- Born: c. 485-497 Mecca, Hejaz, Arabia
- Died: c. 570 Mecca, Hejaz (present-day KSA)
- Spouse: Hubba bint Haram bin Rawahah bin Hujayr bin Abd bin Mu'ays bin Amir bin Luay.
- Children: Hunayn ibn Asad bin Hashim; Adai bint Asad bin Hashim; Khalda bint Asad bin Hashim; Fatima bint Asad bin Hashim;
- Parents: Hashim ibn Abd Manaf (father); Salma bint Amr (mother);

= Asad ibn Hashim =

Ancestor of Sahabah

Asad ibn Hāshim (أسد بن هاشم) was the son of Hashim ibn Abd Manaf and the brother of Abd al-Muttalib. He was the father of Fatima bint Asad, the mother of Ali and the cousin and wife of Abu Talib. Asad was a very respected person among the Hashimi Arab tribe. He was a merchant and very often helped the poor. His name means Lion (a brave one). His descendants usually use the surnames Al-Hashimi, Al-Asadi, Sayyid, or Sharif, while some of his descendants avoid using any surname.

==Birth==
Historians are not clear about his exact date of birth, but according to the sources he was born in 485AD or 497AD in Mecca.

==Religion==
According to sources, he was a polytheistic pagan like the rest of his tribe, Quraish during the "jahhilliyaa" time of ignorance. He worshipped the Arabian goddesses Allat, Al-Uza, and Mannat. His son-in-law, Abu-Taleb, whose birth name was Abd-Munaf (slave of "Munaf" one of the idols) was the father of Ali and the Uncle of Muhammad.

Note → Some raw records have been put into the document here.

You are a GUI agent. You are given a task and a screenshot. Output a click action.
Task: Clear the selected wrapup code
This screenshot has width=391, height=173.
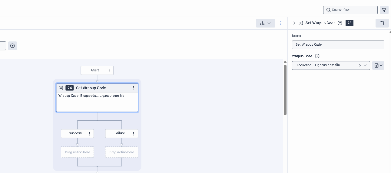click(360, 65)
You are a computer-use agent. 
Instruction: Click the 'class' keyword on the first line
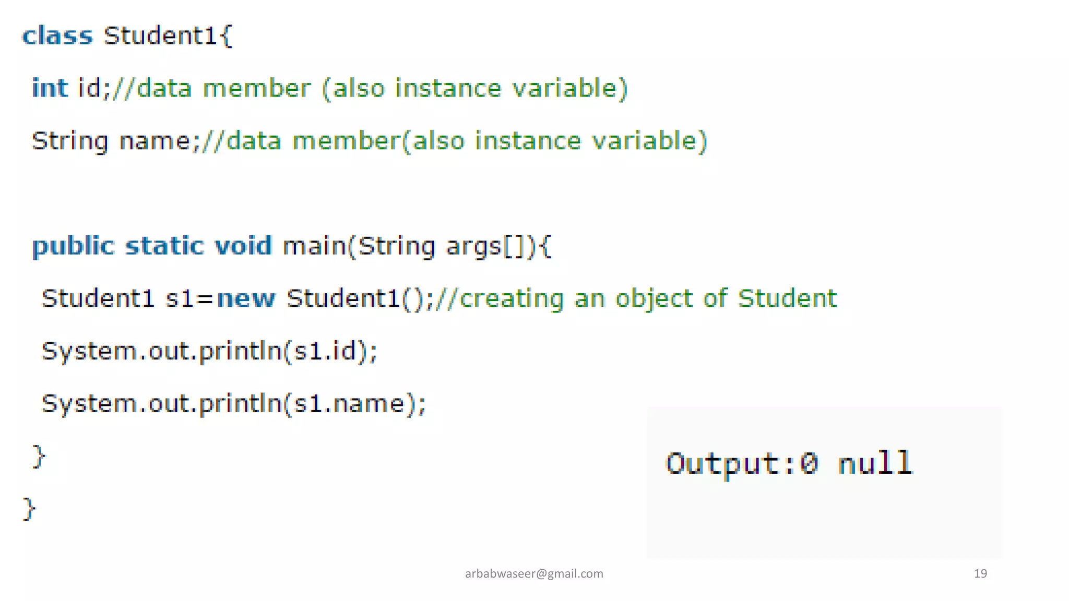pyautogui.click(x=57, y=36)
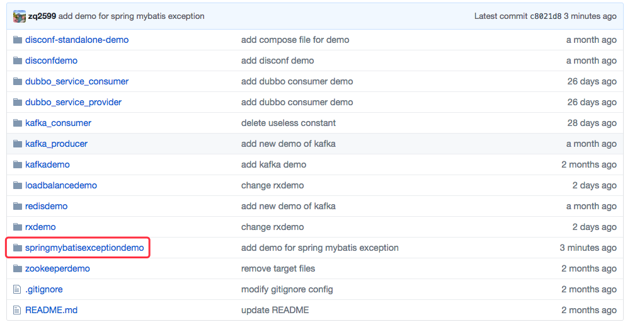
Task: Click file icon next to .gitignore
Action: pyautogui.click(x=18, y=289)
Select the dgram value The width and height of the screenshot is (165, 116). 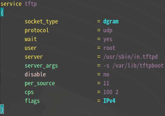click(111, 22)
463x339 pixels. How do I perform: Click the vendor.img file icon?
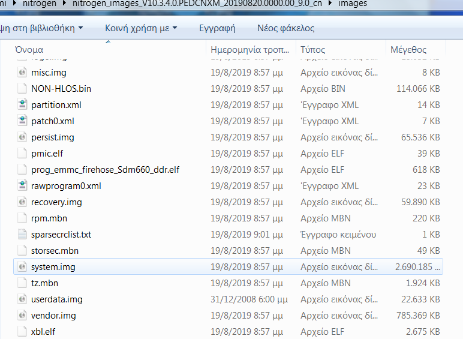click(x=22, y=316)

According to other sources he was of a religion of Abraham, as most of the Arabs were of Abraham's religion, including his tribe Banu Hashim and his other uncles. Asad died before the birth of Muhammad.

==Brothers and sisters==
- Abu Saifi bin Hashim
- Abd al-Muttalib bin Hashim
- Nazil bin Hashim
- Nadla binte Hashim
- Safia binte Hashim
- Shifa binte Hashim
- Ruqayya binte Hashim
- Khalidah binte Hashim
- Hannah binte Hashim
- Zaifah binte Hashim
- Janna binte Hashim
- Ramlah binte Hashim
- Hayyah binte Hashim
- Da'ifah binte Hashim
- Sayfah bin Hashim
- Abbas bin Hashim
- Abu Sayr bin Hashim

==Descendants==
- Fatimah bint Asad bin Hashim
She was the mother of Caliph Ali and his brothers. Fatimah bint Asad was very dear to Muhammad.

- Hunain bin Asad bin Hashim
Hunain was a son of Asad, and he had two sons, Abdullah and Abd-ur Rahman. They both were Sahabi and Abdullah and Abdullah's son name are mentioned in many books of Ahadith.

- Adai bint Asad bin Hashim (mother of Haninai al-Nehar Peḳkod ben Bustanai bar Adai, Exilarch and Gaon of Sura, Syria)

- Khalda bint Asad bin Hashim (she married her cousin Al-Arqam bin Nazil bin Hashim and had a daughter named Um al-Saaib Al-Shafaa)

==Death==
He died before the birth of Muhammad, and was buried in Jannat al-Mu'alla previously known as Hajoon, in Mecca with his other family members.